The NO vote is now leading and the fear is that it could lead to resignation of Prime Minister Renzi and a possible Italian – exit from the European Union. Trump’s win also boosted the chance for Marine Le Pen, France’s far-right leader to become their next President. As our colleague Boris Schlossberg wrote Donald Trump’s victory “has emboldened the anti-EU factions in Italian politics and it appears that the very same political impulses that gave birth to Brexit and Mr. Trump’s victory are now dominating popular will in Italy as well. Italy is the third largest economy in the EU and the risk of its possible exit from the union is starting to send jitters through the market. The EUR/USD has now lost 6 big figures in less than a week breaking all of the long term technical support points.” With sentiment now turning decidedly EUR/USD is a sell on rallies for a move to 1.05 especially as the two year German – U.S. yield spread hit a 10 year low. German and Eurozone third quarter GDP numbers are scheduled for release tomorrow followed by the German ZEW survey and Eurozone trade balance.

After rising for 3 straight trading days, sterling finally buckled under the weight on dollar strength. With no major U.S. or U.K. economic reports released today, the pullback in GBP/USD was purely a function of profit taking after a run to 1.2650.
Part of the move can also be attributed to EUR/GBP selling. The currency pair continued to tip lower and has not seen a rally in 9 trading days. The calendar is filled with market moving U.K. data this week starting with tomorrow’s inflation report. Given the steep decline in sterling in October, inflation is expected to rise. The Bank of England has already expressed these concerns by significantly boosting their 2017 CPI forecasts. Later in the week we have UK employment and retail sales numbers scheduled for release and healthy numbers are expected. Bank of Governor Carney, Shafik and Saunders also speak tomorrow – their continued confidence in the economy and concerns about rising inflation would extend gains for GBP/USD but if the emphasis is on uncertainty, it will hurt the currency.

It was a relatively quiet day for commodity currencies. The Australian dollar traded slightly higher versus the greenback while the Canadian and New Zealand dollars moved lower.

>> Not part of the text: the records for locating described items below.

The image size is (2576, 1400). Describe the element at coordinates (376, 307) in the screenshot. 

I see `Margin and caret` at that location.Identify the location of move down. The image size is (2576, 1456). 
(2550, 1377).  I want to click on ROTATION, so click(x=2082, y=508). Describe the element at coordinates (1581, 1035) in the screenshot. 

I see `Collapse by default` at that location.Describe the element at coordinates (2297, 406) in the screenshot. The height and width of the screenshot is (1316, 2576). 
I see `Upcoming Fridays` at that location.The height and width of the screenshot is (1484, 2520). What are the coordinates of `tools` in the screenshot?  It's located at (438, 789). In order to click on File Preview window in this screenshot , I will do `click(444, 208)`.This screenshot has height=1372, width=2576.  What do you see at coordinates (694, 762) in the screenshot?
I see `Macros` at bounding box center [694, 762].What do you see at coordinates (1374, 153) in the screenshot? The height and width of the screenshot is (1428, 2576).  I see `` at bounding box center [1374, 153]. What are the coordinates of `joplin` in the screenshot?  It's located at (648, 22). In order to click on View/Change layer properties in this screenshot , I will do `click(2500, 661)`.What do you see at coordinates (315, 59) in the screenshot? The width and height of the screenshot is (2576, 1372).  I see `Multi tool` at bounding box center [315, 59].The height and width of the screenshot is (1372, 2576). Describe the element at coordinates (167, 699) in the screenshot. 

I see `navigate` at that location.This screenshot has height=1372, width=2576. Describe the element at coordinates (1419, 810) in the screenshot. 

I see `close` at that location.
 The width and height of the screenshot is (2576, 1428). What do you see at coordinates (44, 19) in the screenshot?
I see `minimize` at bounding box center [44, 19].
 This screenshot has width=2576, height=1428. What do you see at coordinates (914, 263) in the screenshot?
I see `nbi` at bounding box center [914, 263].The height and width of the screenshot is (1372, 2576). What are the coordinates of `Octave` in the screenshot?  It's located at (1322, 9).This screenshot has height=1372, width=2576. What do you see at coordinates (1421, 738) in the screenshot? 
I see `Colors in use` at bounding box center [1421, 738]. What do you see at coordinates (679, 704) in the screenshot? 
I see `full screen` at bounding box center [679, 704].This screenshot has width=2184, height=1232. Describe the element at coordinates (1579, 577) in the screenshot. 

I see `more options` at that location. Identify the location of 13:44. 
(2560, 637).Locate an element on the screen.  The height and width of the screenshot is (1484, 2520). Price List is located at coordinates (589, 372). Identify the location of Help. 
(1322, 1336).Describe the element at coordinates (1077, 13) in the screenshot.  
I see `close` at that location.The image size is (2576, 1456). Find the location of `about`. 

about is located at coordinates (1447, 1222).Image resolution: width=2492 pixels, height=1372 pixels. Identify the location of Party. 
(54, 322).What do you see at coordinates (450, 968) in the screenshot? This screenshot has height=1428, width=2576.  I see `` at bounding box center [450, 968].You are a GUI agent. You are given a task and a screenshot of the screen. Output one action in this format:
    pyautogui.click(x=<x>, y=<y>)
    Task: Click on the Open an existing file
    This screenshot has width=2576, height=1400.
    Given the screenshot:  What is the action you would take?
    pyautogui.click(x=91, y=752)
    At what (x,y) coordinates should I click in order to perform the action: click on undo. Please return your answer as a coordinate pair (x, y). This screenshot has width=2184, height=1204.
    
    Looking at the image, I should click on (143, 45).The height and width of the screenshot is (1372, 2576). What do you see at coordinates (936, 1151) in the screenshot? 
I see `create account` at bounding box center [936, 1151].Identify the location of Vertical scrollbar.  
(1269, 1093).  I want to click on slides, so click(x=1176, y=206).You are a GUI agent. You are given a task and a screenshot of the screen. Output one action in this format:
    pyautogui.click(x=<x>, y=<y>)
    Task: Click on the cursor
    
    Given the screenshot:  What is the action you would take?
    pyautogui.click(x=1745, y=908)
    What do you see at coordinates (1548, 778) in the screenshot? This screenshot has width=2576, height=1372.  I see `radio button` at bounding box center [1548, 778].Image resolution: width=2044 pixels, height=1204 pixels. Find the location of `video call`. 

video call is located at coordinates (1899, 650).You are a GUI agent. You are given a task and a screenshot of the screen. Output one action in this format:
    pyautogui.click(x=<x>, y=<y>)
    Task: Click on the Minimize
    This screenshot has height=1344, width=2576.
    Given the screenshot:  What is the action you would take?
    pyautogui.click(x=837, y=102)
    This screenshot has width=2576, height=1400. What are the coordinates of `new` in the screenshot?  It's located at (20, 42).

Stronger than expected services activity in New Zealand failed to lift the currency even though the PMI index jumped from 54.2 to 56.3. Retail sales are due later this week and we expect healthy spending numbers. The resilience of the Australian dollar can be attributed to this evening’s release of the RBA minutes. When the central bank last met they expressed optimism about the economy and this same sentiment is likely to be evident in the minutes given Governor Lowe’s previous upbeat economic growth outlook. Chinese data was softer than expected – industrial production registered an increase of 6.1%, missing the 6.2% forecast. Retail sales also missed expectations by posting a 10% increase when a 10.7% rise was expected. USD/CAD continued to power higher although the gains have fizzled a bit with oil prices turning positive by the end of the day. Canada’s existing home sales and house price index reports are scheduled for release on Tuesday.